Record set Block Start

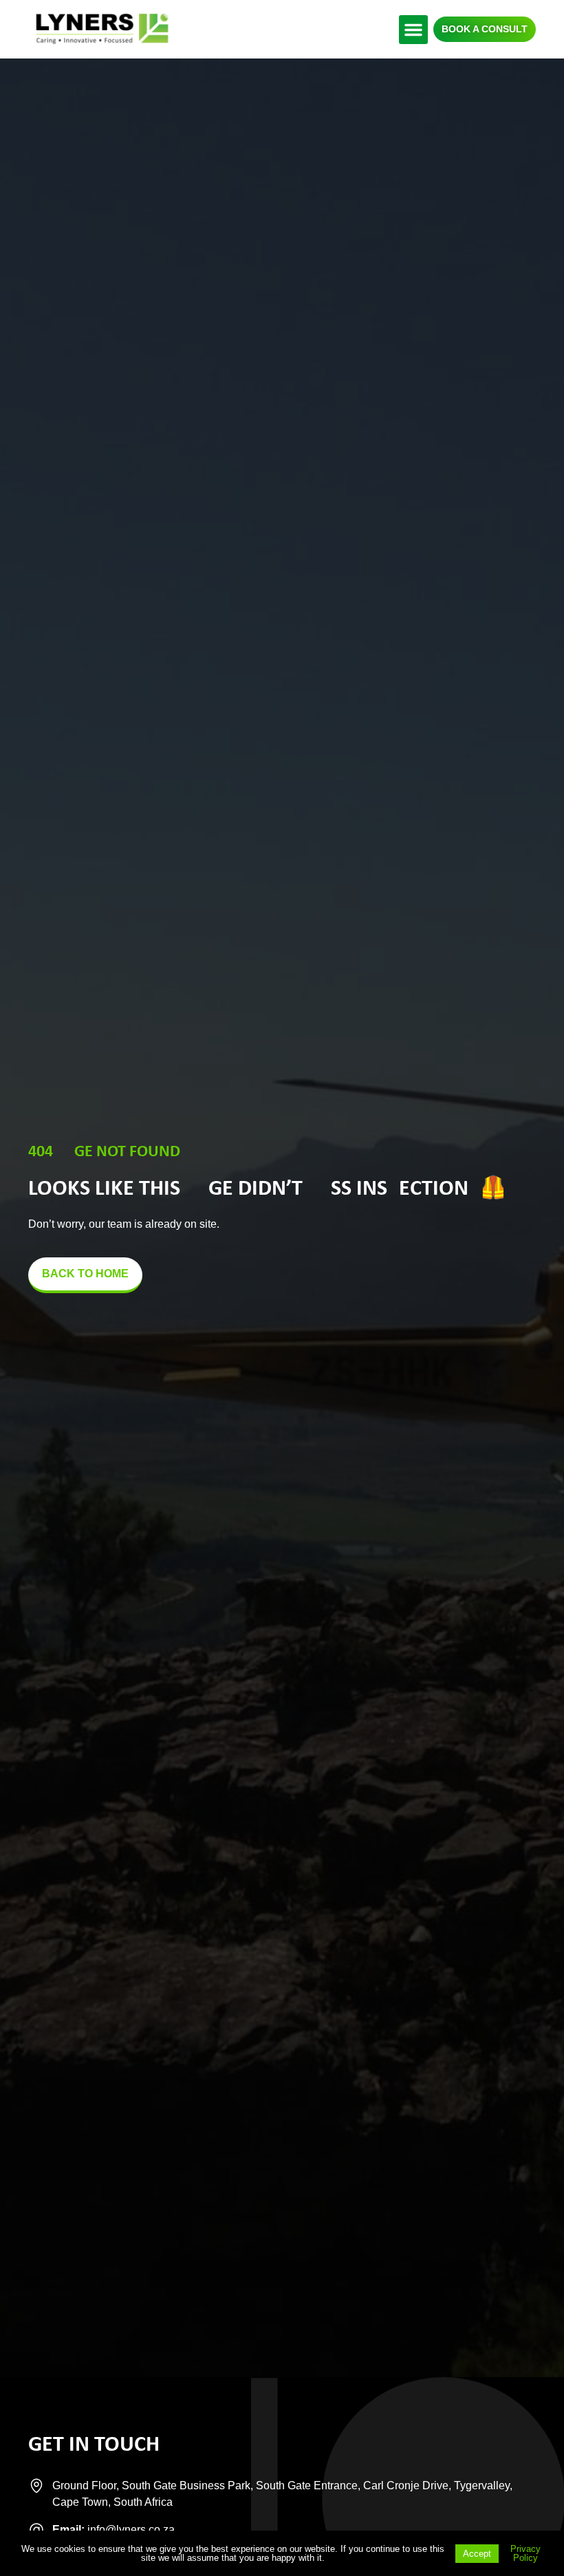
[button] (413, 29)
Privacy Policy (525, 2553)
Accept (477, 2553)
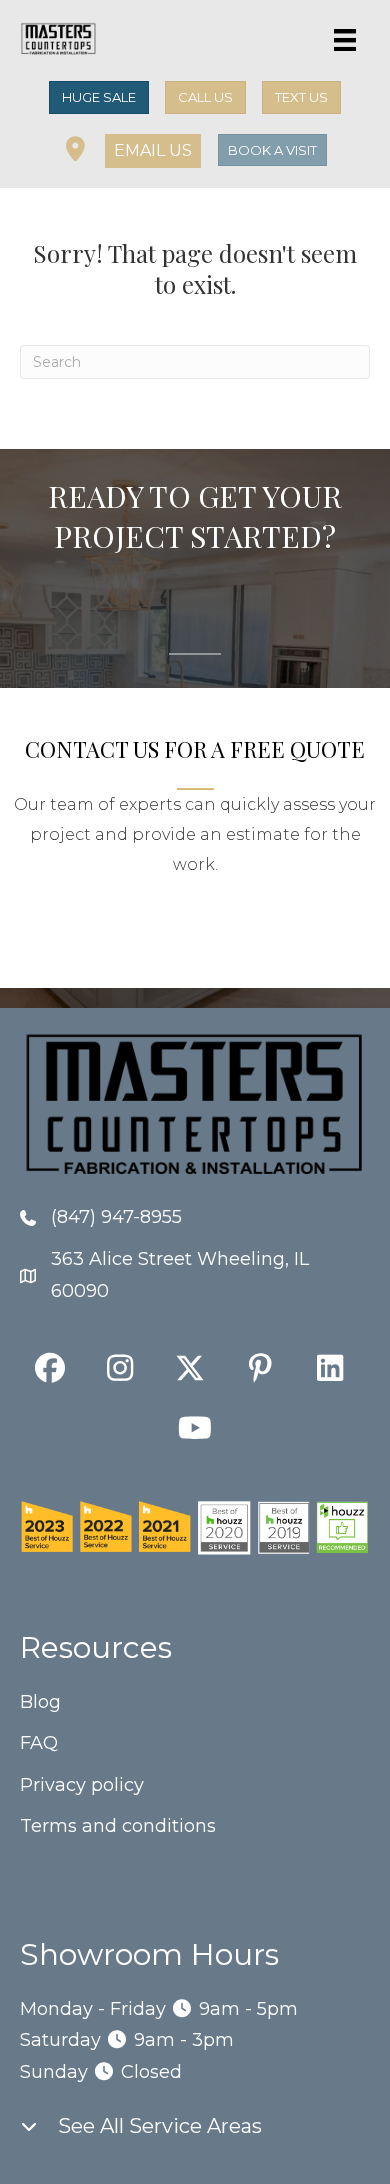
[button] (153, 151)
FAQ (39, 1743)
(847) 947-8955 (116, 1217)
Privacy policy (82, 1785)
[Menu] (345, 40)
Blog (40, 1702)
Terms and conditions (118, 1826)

Record set Block End

▶ **The problem**
Once the pictures are set aside, give every line above again without alteration.

▶ **Expected output**
[button] (413, 29)
Privacy Policy (525, 2553)
Accept (477, 2553)
[button] (153, 151)
FAQ (39, 1743)
(847) 947-8955 (116, 1217)
Privacy policy (82, 1785)
[Menu] (345, 40)
Blog (40, 1702)
Terms and conditions (118, 1826)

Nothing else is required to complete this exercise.